In Nederland worden jaarlijks 40-50 kinderen geboren met een slokdarmafsluiting (oesophagusatresie). In het Kinderchirurgisch Centrum Amsterdam /AMC behandelen we ongeveer 10-15 patiënten per jaar met deze aandoening. Slokdarmafsluiting is een aangeboren afwijking waarbij de slokdarm onderbroken is.
Er zijn verschillende vormen oesophagusatresie. Bij meest voorkomende vorm is er een verbinding tussen de slokdarm en de luchtpijp. Dit noemen we tracheo-oesofageale fistel (TOF). Ook wel type C genoemd. Daarnaast komt ook type A wat vaker voor, maar dat zijn slechts enkele gevallen per jaar in Nederland. Bij type A is er geen fistel. Patiënten met type A hebben een andere operatie nodig, dan patiënten met type C. Op een plaatje zien deze types er zo uit:
Iedere letter staat voor de Engelse naam van een orgaan waarvan we controleren of er een aanlegprobleem is: V= vertebrae (wervelkolom), A= anus, C=cor (hart), T = trachea (luchtpijp), E =esophagus (slokdarm), R= renal (nier) en L = limb (ledematen).
Later zien een kinderlongarts, diëtiste en andere specialisten uw kind. Dit is erg belangrijk, omdat de aard en ernst van de bijkomende afwijkingen samen met het geboortegewicht mede de uitkomst en beloop bepalen van de patiënt, zoals de opnameduur en het herstel in het ziekenhuis. Maar ook de groei en ontwikkeling op lange termijn in de thuissituatie. Na afronding van deze onderzoeken wordt uw kind geopereerd door een kinderchirurg die in op deze operatie is gespecialiseerd.
De hechtingen moeten eerst gaan genezen. Uw kind mag daarom een week niet zelf drinken. Door de aansluiting heen plaatsen we een sonde via de mond tot in de maag. Dat is een slangetje waardoor er gevoed wordt via de maag.
De aansluiting van de twee slokdarm-delen genezen soms ook niet goed.
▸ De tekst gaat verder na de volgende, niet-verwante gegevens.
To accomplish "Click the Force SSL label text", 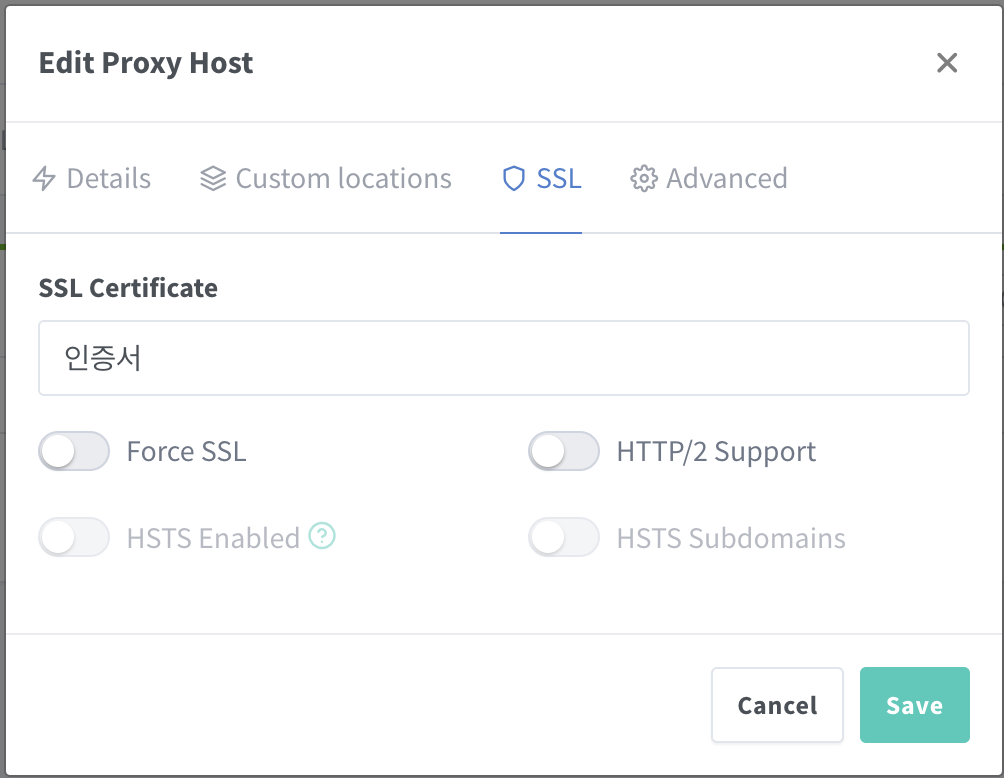I will (186, 452).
Dan lekt er voeding en speeksel in de borstholte. Met een slangetje in de borstholte en antibiotica wordt dit behandeld. De slokdarm groeit daarna vanzelf dicht. Een slappe luchtpijp (tracheomalacie) kan optreden doordat de kraakbeenringen nog niet stevig genoeg zijn om de luchtpijp in alle situaties open te houden. Dit is merkbaar bij drukverhogende momenten, zoals bij hoesten. Er is dan een typische blafhoest.
Bij ernstige situaties kan zelfs een ALTE (Acute Life Threatening Event) ontstaan, dit is een situatie waarin de luchtpijp dicht valt. Omdat dit ook in de thuissituatie kan plaatsvinden krijgen alle ouders BLS-training (Basic Life Support). Dit is een cursus basisreanimatie. Een kind moet hierover heen groeien, maar soms is een operatie nodig om te zorgen dat de luchtpijp niet meer dicht kan vallen.
Verder hebben alle kinderen met een slokdarmafsluiting in wisselende mate last van reflux. Reflux is het terugvloeien van maaginhoud in de slokdarm. Na de hersteloperatie van de slokdarm zal uw kind daar medicatie voor krijgen. Bij ernstige gevallen kan een operatie nodig zijn om deze reflux te behandelen. Na een ALTE kan uw kind reflux ontwikkelen.
Gezien de complexiteit van deze pasgeboren kinderen met bijkomende aandoeningen worden deze kinderen multidisciplinair benaderd en behandeld, zowel op de afdeling als de polikliniek. Dit wil zeggen dat er een aantal verschillende specialisten samen uw kind controleren om een compleet beeld te krijgen van de gezondheid van uw kind. Samen kunnen we juist erg volledig zijn.
De casemanager zal uw eerste contactpersoon zijn. Dit is een specialistische verpleegkundige die u zo goed mogelijk zal begeleiden in en buiten het ziekenhuis, zowel in de logistiek als medisch.
De behandeling van slokdarmafsluiting is altijd operatief en afhankelijk van het type zijn er één of meerdere operaties nodig. De periode in het ziekenhuis kan belastend zijn voor u en uw kind. Uw kind kan last houden van eetproblemen, longproblemen en overige problemen. Daarom is het belangrijk uw kind ook na ontslag regelmatig multidisciplinair te controleren op de Follow Me polikliniek Aangeboren Aandoeningen. Hier wordt zowel de lichamelijke als psychosociale ontwikkeling van uw kind gecontroleerd.